Non se ne fa nulla. Comincia un frenetico tourbillon di sms e telefonate: «Bisogna richiamare tutti in aula». Arriva persino il presidente Nello Musumeci, anche in veste di deputato utile a far quadrare i numeri. Una prova di compattezza della coalizione tutt’altro che compatta. Il rendiconto , per la cronaca, verrà approvato. Per appello nominale a causa del malfunzionamento del voto elettronico: su 58 presenti, 39 voti a favore (centrodestra e Pd) e 19 contrari (M5S). Stessa sorte, poco dopo, per il consolidato: l’Ars lo approva, con l’astensione dei dem e il no dei grillini.

Ma, al di là della cronaca d’aula, l’ennesima giornata vissuta sull’altalena a Sala d’Ercole certifica un dato di fatto: i tempi non sono ancora maturi per quel «confronto senza alcuna chiusura da parte nostra» auspicato da Musumeci. Da qui la scelta obbligata, per il governo, di battere in ritirata sulla Finanziaria con l’ormai ineluttabile proroga dell’esercizio provvisorio all’ultima data utile per legge: il 30 aprile. Una vittoria del capogruppo del Pd, Peppino Lupo, che aveva messo nero su bianco la richiesta. «Non ci sono i tempi per approvare la manovra, tra l’altro il testo presenta refusi di inaudita gravità come quello, ammesso dal governo, sull’abolizione delle soprintendenze». L’assessore all’Economia, Gaetano Armao, chiede tempo per consultarsi col presidente. Poi il via libera. «Sembrava una finanziaria semplice e invece capisco che è molto articolata…», abbozza il governatore.

Ma, per la prima volta, Musumeci infrange il tabù di ripetere uno dei suoi mantra elettorali: «Non sono un pupo in mano ai pupari, se mi mettono i bastoni tra le ruote io mi dimetto e loro vanno tutti a casa, chiaro?», andava ripetendo fino alla mattina dello spoglio. E ieri, dopo aver ammainato la bandiera della Finanziaria, torna, seppur molto fra le righe, a rinfrescare il concetto: «Questo deve essere il governo delle riforme, con quattro-cinque priorità. Poi se vogliamo possiamo anche discutere di andare a votare, io non sono attaccato allo sgabello. L’ho sempre detto: sono il presidente della semina e non della raccolta».

[Dati forniti]:
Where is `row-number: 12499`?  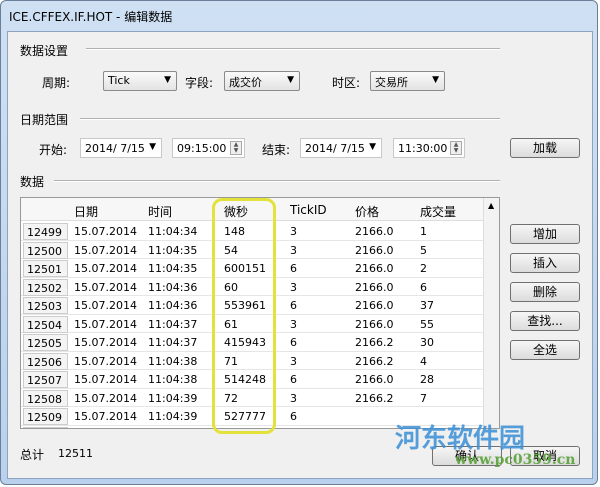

[Esercizio]:
Ripeti parola per parola il passo del brano che va da «Non se ne fa» fino a «no dei grillini.» incluso. Le righe qui riportate sono materiale a sé, separato dal brano.

[Risposta]:
Non se ne fa nulla. Comincia un frenetico tourbillon di sms e telefonate: «Bisogna richiamare tutti in aula». Arriva persino il presidente Nello Musumeci, anche in veste di deputato utile a far quadrare i numeri. Una prova di compattezza della coalizione tutt’altro che compatta. Il rendiconto , per la cronaca, verrà approvato. Per appello nominale a causa del malfunzionamento del voto elettronico: su 58 presenti, 39 voti a favore (centrodestra e Pd) e 19 contrari (M5S). Stessa sorte, poco dopo, per il consolidato: l’Ars lo approva, con l’astensione dei dem e il no dei grillini.